--- Supplied passage ---

Women and men are affected in different ways by the ageing process and it can lead to incontinence — but the symptoms are treatable
© Association for Continence Advice. CC BY-NC 4.0

Why is urinary incontinence commonly accepted as a normal part of ageing?

There is a tendency among health professionals, as well as the general public, to accept urinary incontinence as a part of the ageing process and it is true to say that the prevalence of urinary incontinence increases with age.

Women and men are affected in different ways by the ageing process:

  • Many of a woman’s urinary problems are associated with the effects of childbirth and/or the loss of the hormone oestrogen with the onset of the menopause.
  • Men have relatively few continence problems in their younger years, unless through injury or disease, but enlargement of the prostate in later life can bring a variety of unpleasant symptoms and it can be a struggle at times to remain continent.

---

# The task:
Please transcribe, word for word, the part of the incontinence passage that opens with the words containing "Why is urinary" and closes with "increases with age.". The material that comes next is from a separate source.

--- Supplied records ---

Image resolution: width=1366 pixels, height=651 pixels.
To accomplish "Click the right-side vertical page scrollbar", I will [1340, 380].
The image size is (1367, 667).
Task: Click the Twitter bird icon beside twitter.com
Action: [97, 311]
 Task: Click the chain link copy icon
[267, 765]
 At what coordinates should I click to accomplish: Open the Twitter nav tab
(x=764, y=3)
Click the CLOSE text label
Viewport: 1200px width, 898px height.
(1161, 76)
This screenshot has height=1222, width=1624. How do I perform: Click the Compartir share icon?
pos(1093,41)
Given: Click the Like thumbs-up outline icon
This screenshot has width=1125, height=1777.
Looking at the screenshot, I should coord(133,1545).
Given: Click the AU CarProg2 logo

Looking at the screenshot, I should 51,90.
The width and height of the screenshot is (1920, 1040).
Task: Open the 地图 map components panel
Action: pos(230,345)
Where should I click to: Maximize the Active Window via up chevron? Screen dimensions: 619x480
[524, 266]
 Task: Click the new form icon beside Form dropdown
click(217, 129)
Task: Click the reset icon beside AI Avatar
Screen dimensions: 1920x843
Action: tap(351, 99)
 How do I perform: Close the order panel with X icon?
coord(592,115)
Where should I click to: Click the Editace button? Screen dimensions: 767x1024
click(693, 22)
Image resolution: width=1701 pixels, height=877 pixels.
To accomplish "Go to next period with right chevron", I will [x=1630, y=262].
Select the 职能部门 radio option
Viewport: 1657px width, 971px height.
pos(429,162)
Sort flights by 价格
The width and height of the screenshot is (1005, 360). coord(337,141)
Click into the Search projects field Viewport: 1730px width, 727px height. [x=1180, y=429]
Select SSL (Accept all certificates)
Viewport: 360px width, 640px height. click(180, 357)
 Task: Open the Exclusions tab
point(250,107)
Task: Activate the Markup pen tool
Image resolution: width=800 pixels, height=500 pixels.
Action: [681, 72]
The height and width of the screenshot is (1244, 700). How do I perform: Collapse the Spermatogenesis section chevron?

---

# Reply:
Why is urinary incontinence commonly accepted as a normal part of ageing?

There is a tendency among health professionals, as well as the general public, to accept urinary incontinence as a part of the ageing process and it is true to say that the prevalence of urinary incontinence increases with age.